■ WORK REQUIRED: Copy the rows word for word, from the line with "You are a GUI" up to and including the last line.

■ EXCERPTED RECORDS:
____

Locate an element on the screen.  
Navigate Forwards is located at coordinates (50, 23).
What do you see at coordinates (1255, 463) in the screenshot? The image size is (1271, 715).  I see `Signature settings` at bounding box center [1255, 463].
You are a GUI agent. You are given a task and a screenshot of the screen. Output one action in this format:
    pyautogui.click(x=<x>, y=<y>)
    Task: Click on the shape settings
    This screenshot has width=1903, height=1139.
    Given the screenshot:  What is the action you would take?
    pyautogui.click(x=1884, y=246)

____

■ RESPONSE BELOW:
You are a GUI agent. You are given a task and a screenshot of the screen. Output one action in this format:
    pyautogui.click(x=<x>, y=<y>)
    Task: Click on the shape settings
    This screenshot has width=1903, height=1139.
    Given the screenshot:  What is the action you would take?
    pyautogui.click(x=1884, y=246)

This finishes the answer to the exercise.